そもそも私にとっての山はどんな存在だろう。まず立ち返る。
自分という存在を確認するために、山に行くのだと思う。
そこで覚える「いのちの実感」は意味だ。
自分が自分で在れる場所としての森、川、山。
居心地がよくて、いきいきとなれる。
縁起の中で存在を確認するための場。
どんなことであれ、他の人のテリトリーを犯さなければ「自分が自分として存れる」ことは心の調和にとって大切なこと。
逆に、自分が自分であれないような環境にいると苦しくなる。余裕がなくなると心を失い、配慮の心も薄れていく。
小さいように思えても、心身のバランスのとれた状態でいるということは、それだけで社会的なことでもあると思う。
人には、それぞれ違ったやり方でハレ(晴)の時空間つくっているのだと思う。
でないと、ルーチン化・効率化で予測可能性に満ちた定住社会・情報社会(ケ・褻)で窒息してしまう。
山はその対局にあるものの一つ。予測不可能で、身体的ストレスに満ちている。
フィジカルな苦痛は直接的に喜ばしくはないけれど、日常生活で溜まった垢を削ぎ落として、気枯れてしまった抜け殻に活力を吹き込んでくれる、禊のような効能も感じる。
レーニン峰の深夜の静かな稜線は、そういう場所だった。
けれど、ほとんどの時間は「ここではない」という感覚がうっすらと基調をなしていた。
人気の山だけあって、トレイルもキャンプ地も登山者で賑わっていた。
これだけ沢山の人が来るのは、「レーニン峰登山」というものが「7,000m峰入門」という位置付けで商品化されているから。
でなければ、こんなに多くの人が登りに来るのだろうか。違和感の正体はこの辺りに潜んでいる気がする。
もし、メートル法が少し違って7,000mに僅かに届いていなかったら?
エージェントのキャンプサイトやアクセス、トレイル(固定ロープ etc. )がここまで整備されていなかったら?
自分も含め、それでも登る人はどれだけ残るだろうか。
たまたま読んでいた本の中でラインホルト・メスナーの思想に触れて、このような問いが生まれてきた。
「7,000m峰入門」というラベルは、どこか次は8,000m峰、セブンサミットといったある種の既定路線に乗っかっている気がする。
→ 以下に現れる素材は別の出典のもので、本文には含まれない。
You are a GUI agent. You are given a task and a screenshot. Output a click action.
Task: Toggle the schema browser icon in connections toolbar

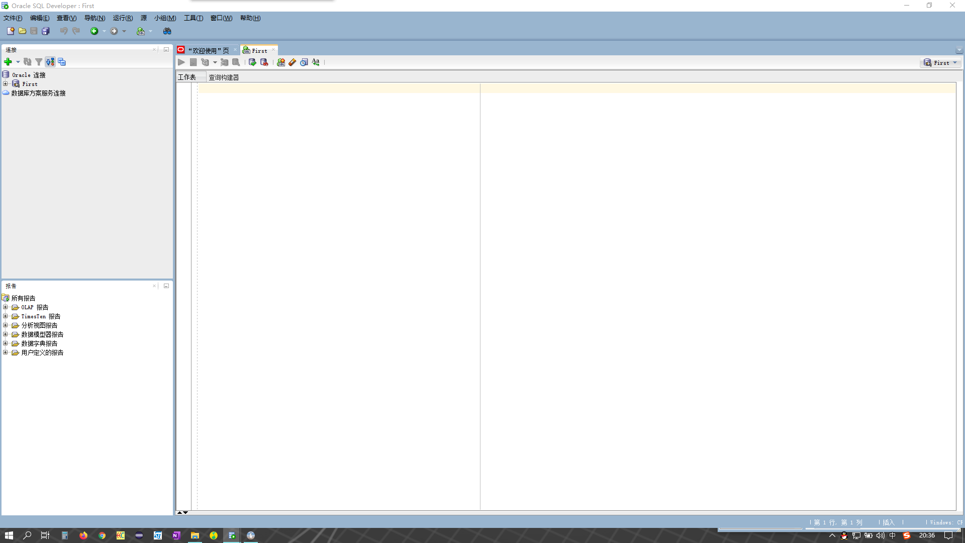(62, 62)
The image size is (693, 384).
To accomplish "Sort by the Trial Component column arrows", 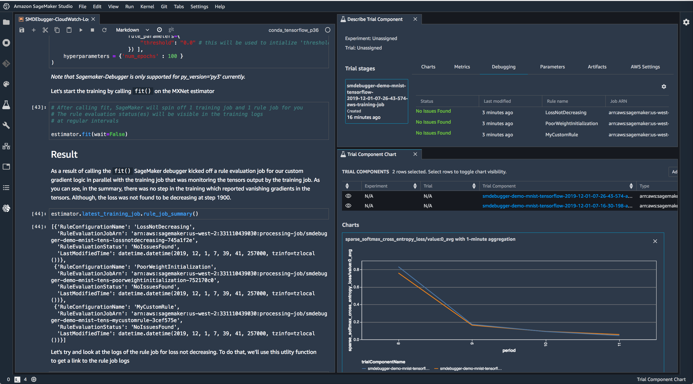I will tap(631, 186).
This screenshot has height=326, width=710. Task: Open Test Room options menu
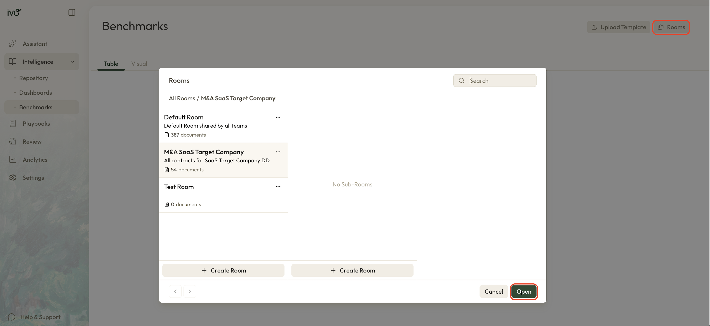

ラベル欲しさといった顕示的な動機だったり、既定路線上のTODOをペケしていくようなやり方では、すぐに「その人にとっての意味」からはかけ離れてしまい、無限に連鎖する記号消費に陥りやすい—体験も消費社会の商品。
記号は際限なく生成され、終わることを知らない。
そういうマインドだと、山に入っても、「登れるか登れないか」という重要性が必要以上に増す。今ここを忘れ、結果に疎外された機心(〜のための、損得勘定的)に取り憑かれてしまう。一瞬一瞬に、落ち着きを持って立ち会えなくなる。純粋に山・世界・自分と向き合うことは難しい。
フリークライミングでも、数字(グレード)を追い求めたり、ライバルとの競争心が加わると、似た部類の心が生まれる。とにかく、純粋に岩と向き合えなくなる。 そういう時、純粋に向き合えていないからか、岩に対して申し訳けなくなる。
ヴォイテク・クルティカが、ピオレドール生涯功労賞の受賞を辞退した、その生き方を思い出す。
難易度で登山を推し量ることは、①難しさだけでは取りこぼしてしまうアルピニズムの意味(それぞれのクライマーにとっての意味)を矮小化するに加えて、②そうした土壌の上では、競争心や虚栄心を生み、エゴの拡大を助長すると。
とにかくマーケティングによって借り立てられた社会的ラベルが動機になったり、数字を追い求めた先に根源的な充足はないように思える。
処方箋は多分、外発から内初へ。誰かが決めた価値基準に乗っかるのではなく、それぞれの審美眼をもってして対象や方法を見極めていくこと。審美眼が働いていたかという評価基準は多分、事の前後の充足感と虚しさのレベルと割合。容易くできることではないけど、その先に心から面白いとわくわくすることがありそう。